MSCE116K induces expression of the CD30–IRF4–MYC axis, drives cell cycle progression, and can be targeted with BET inhibitors.
Anaplastic large cell lymphomas (ALCLs) represent a relatively common group of T-cell non-Hodgkin lymphomas (T-NHLs) that are unified by similar pathologic features but demonstrate marked genetic heterogeneity. ALCLs are broadly classified as being anaplastic lymphoma kinase (ALK)+ or ALK−, based on the presence or absence of ALK rearrangements. Exome sequencing of 62 T-NHLs identified a previously unreported recurrent mutation in the musculin gene, MSCE116K, exclusively in ALK− ALCLs. Additional sequencing for a total of 238 T-NHLs confirmed the specificity of MSCE116K for ALK− ALCL and further demonstrated that 14 of 15 mutated cases (93%) had coexisting DUSP22 rearrangements. Musculin is a basic helix-loop-helix (bHLH) transcription factor that heterodimerizes with other bHLH proteins to regulate lymphocyte development.

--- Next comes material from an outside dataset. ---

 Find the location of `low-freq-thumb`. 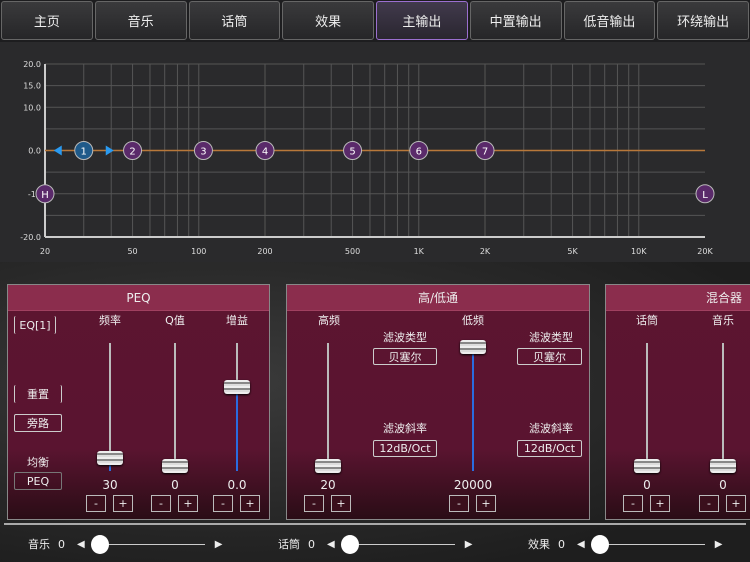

The E116K mutation localized to the DNA binding domain of musculin and permitted formation of musculin–bHLH heterodimers but prevented their binding to authentic target sequence. Functional analysis showed MSCE116K acted in a dominant-negative fashion, reversing wild-type musculin-induced repression of MYC and cell cycle inhibition. Chromatin immunoprecipitation–sequencing and transcriptome analysis identified the cell cycle regulatory gene E2F2 as a direct transcriptional target of musculin. MSCE116K reversed E2F2-induced cell cycle arrest and promoted expression of the CD30–IRF4–MYC axis, whereas its expression was reciprocally induced by binding of IRF4 to the MSC promoter. Finally, ALCL cells expressing MSCE116K were preferentially targeted by the BET inhibitor JQ1. These findings identify a novel recurrent MSC mutation as a key driver of the CD30–IRF4–MYC axis and cell cycle progression in a unique subset of ALCLs.